Designing Agentic AI Systems: A Web Dev’s Guide

April 11, 2025

Written By Alice Moore

The best AI demos don’t just answer questions; they take actions.

When you see AI sucessfully doing complex things—building out entire dashboards, debugging code iteratively with linters (like the assistants in Cursor or Windsurf)—it feels a bit magical. You can almost imagine one giant brain pulling the strings, sci-fi style.

But peel back the curtain, and you'll find the reality is less about a single super-intelligence and more about orchestrating a bunch of smaller, scoped AI agents.

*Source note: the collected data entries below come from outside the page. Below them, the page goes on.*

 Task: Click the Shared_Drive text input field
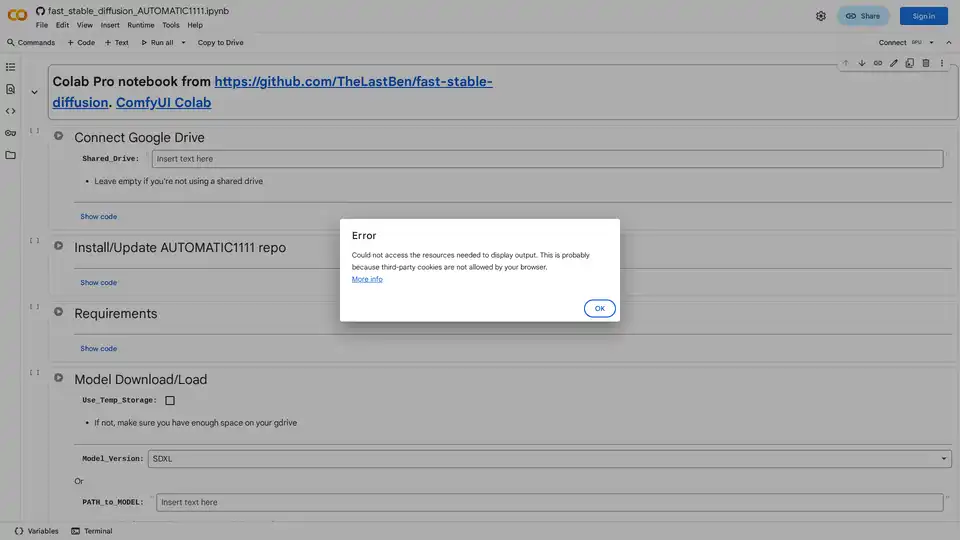coord(547,159)
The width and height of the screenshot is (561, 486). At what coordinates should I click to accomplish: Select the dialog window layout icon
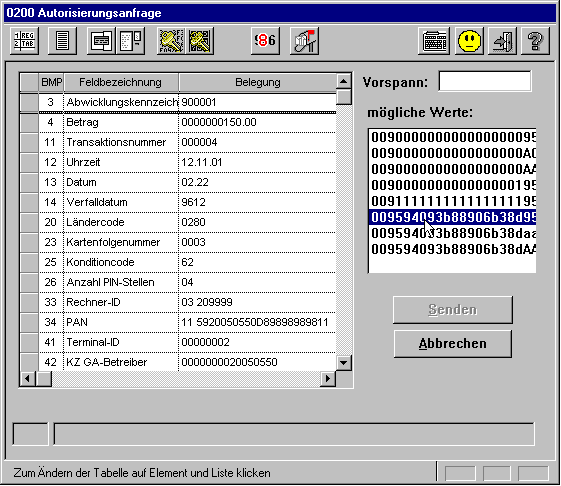(101, 40)
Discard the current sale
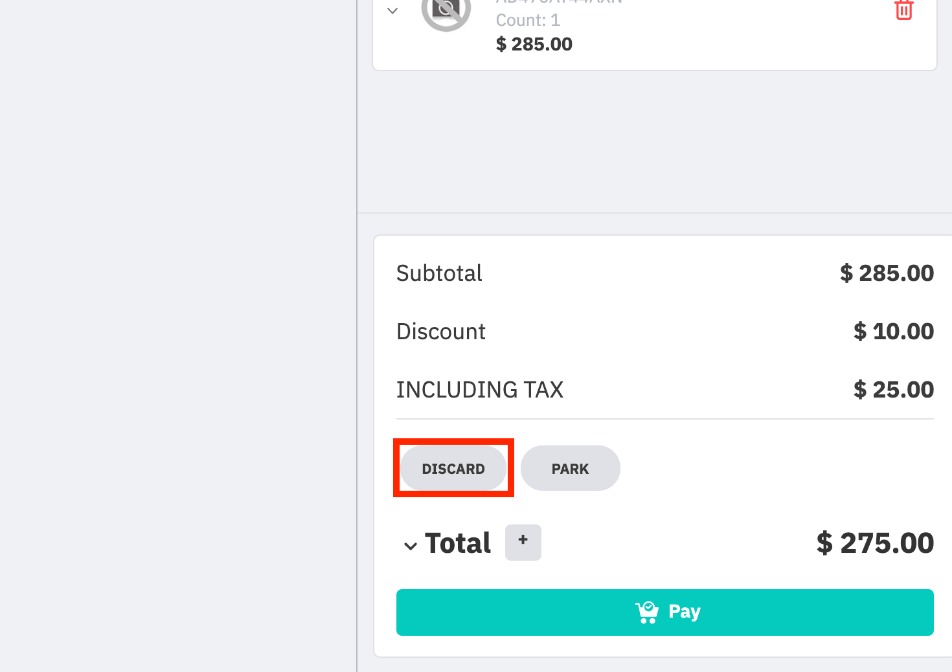Screen dimensions: 952x672 (x=453, y=468)
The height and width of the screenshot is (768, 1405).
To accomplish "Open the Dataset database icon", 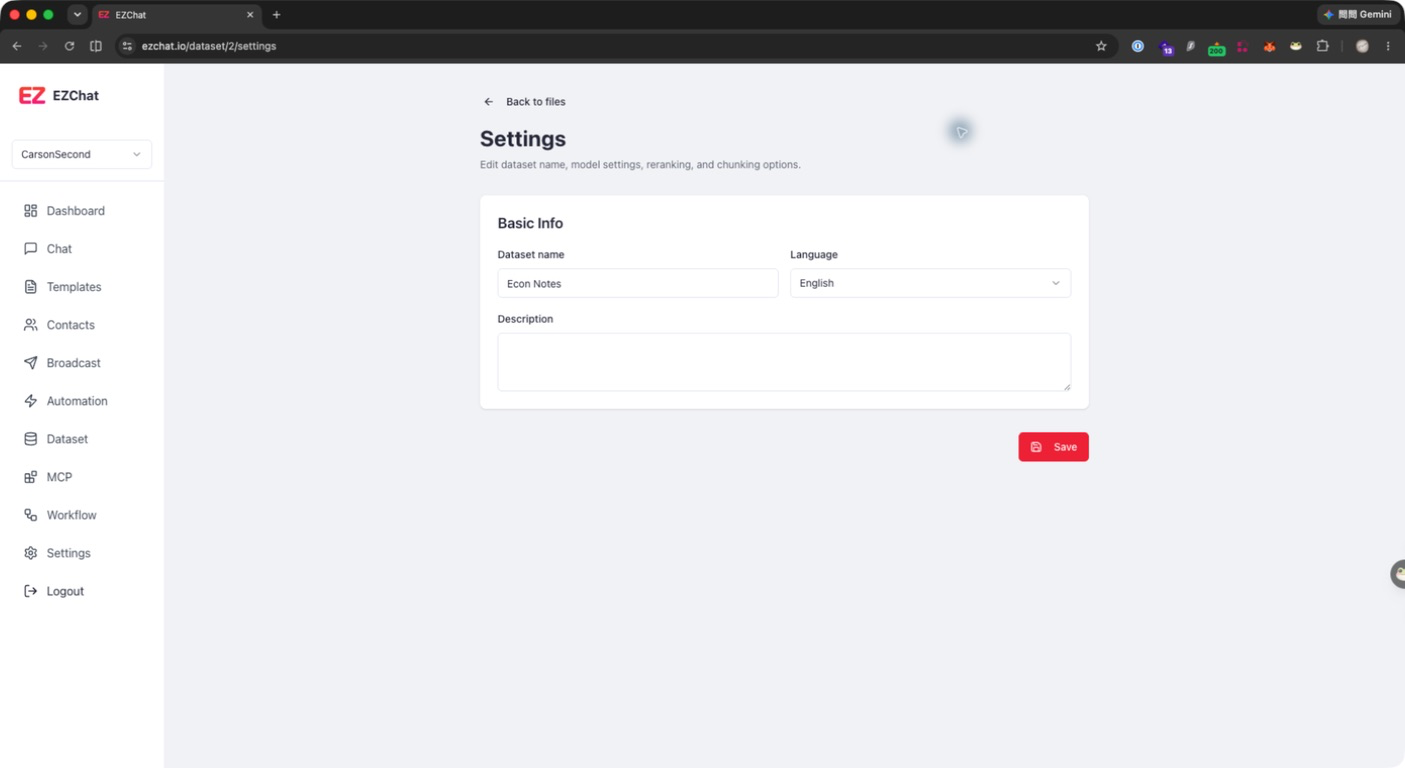I will pyautogui.click(x=30, y=439).
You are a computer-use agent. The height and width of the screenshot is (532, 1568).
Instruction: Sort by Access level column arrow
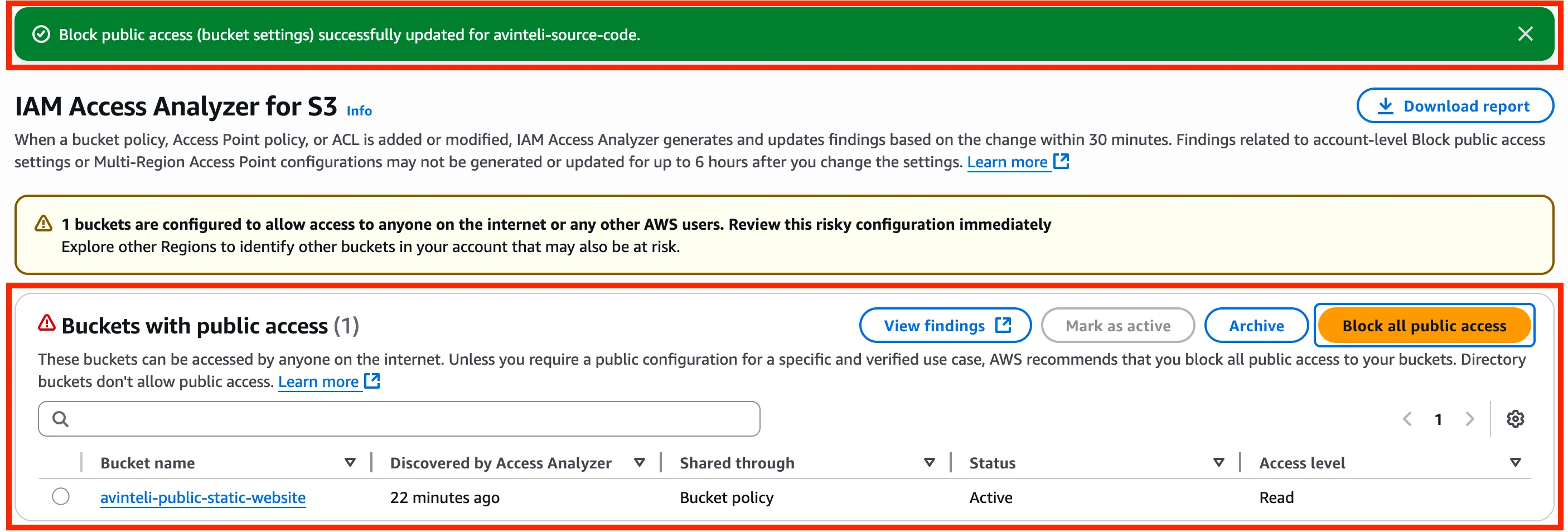[1515, 463]
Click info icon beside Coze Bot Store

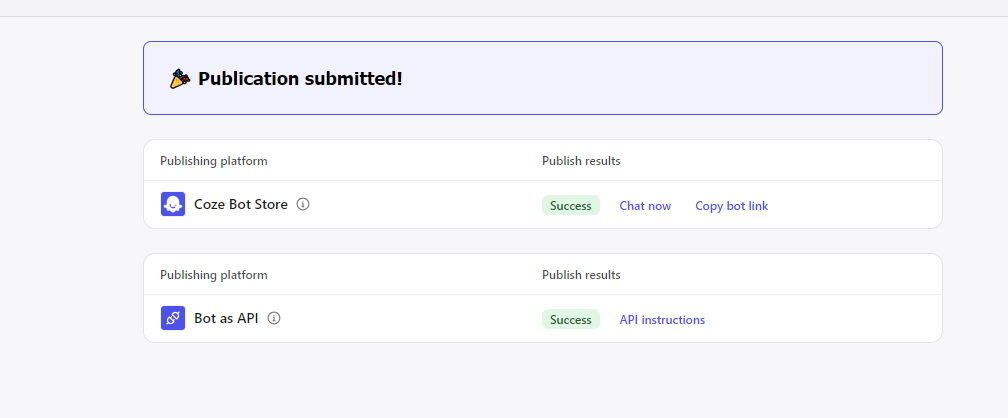coord(303,204)
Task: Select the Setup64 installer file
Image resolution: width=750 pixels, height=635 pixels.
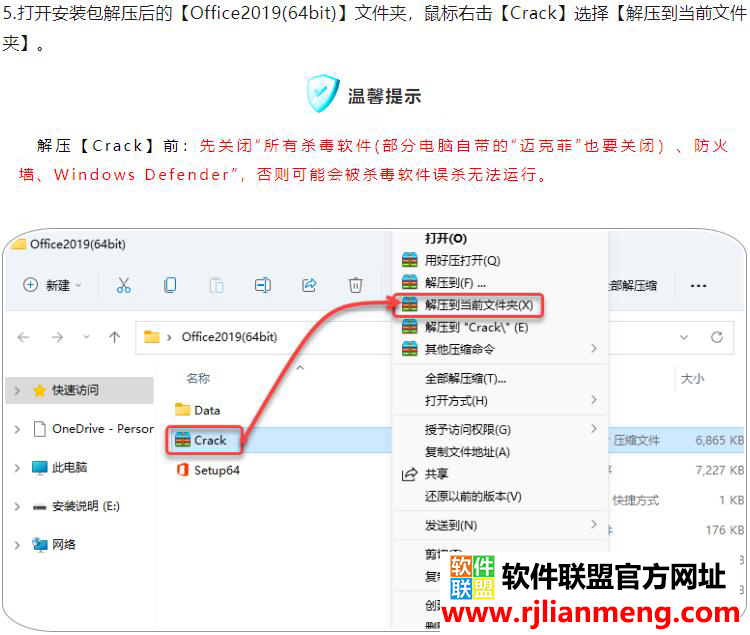Action: click(216, 470)
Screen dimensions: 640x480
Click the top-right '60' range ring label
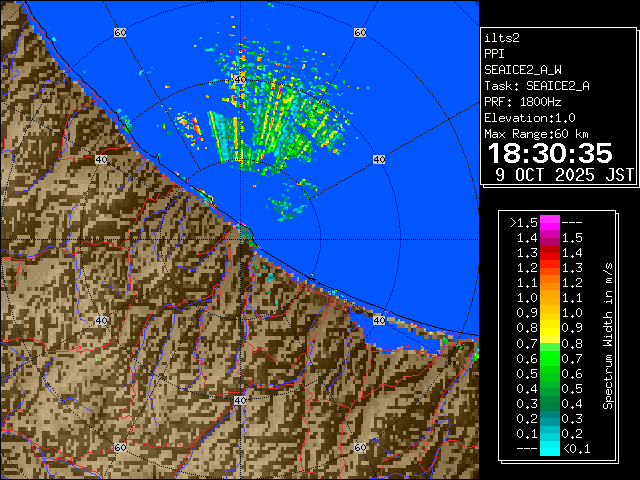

Getting good results hinges on systems design: task decomposition, specialist routing, context management, and reliable communication. If that sounds like architecting microservices while your PM breathlessly asks, “Can’t we just use a monolith?”, then congrats—you’ve already got the prereqs for the AI revolution.

So, let’s explore the concepts and patterns behind agentic systems, looking at the skills you’ve picked up as a web developer and how they’re key for building the next wave of AI tools.

Core concepts of agentic systems

Okay, we know systems are the key. But what actually turns a bunch of individual agents into a system that works effectively together?

It's more than just running them side-by-side. It boils down to how they're structured, how they talk to each other, and how they coordinate on a shared goal.

And if you build for the web, these challenges probably sound familiar. Designing clear interfaces, managing shared state, ensuring reliable communication between components—all these core ideas overlap with agentic AI.

Let's break down the main ingredients.

Think microservices, but for AI tasks. Instead of trying to build one giant, generalist agent that inevitably gets confused or masters none of its many jobs, effective systems break the work down. They rely on a team of smaller, specialized agents.

Each agent is optimized for a specific sub-task—maybe one is great at writing SQL, another at summarizing text, and a third handles API calls to a specific service. By focusing on doing one thing well, each agent becomes simpler, more reliable, and easier to test and maintain.

Flowchart showing a query routed based on JS framework choice (Astro, SvelteKit, or Next.js) to a corresponding specialist, ultimately leading to a response.

In the above diagram, for instance, each specialist can be debugged and trained separately, focusing only on its domain knowledge, while the system as a whole gets better at answering general JS framework queries.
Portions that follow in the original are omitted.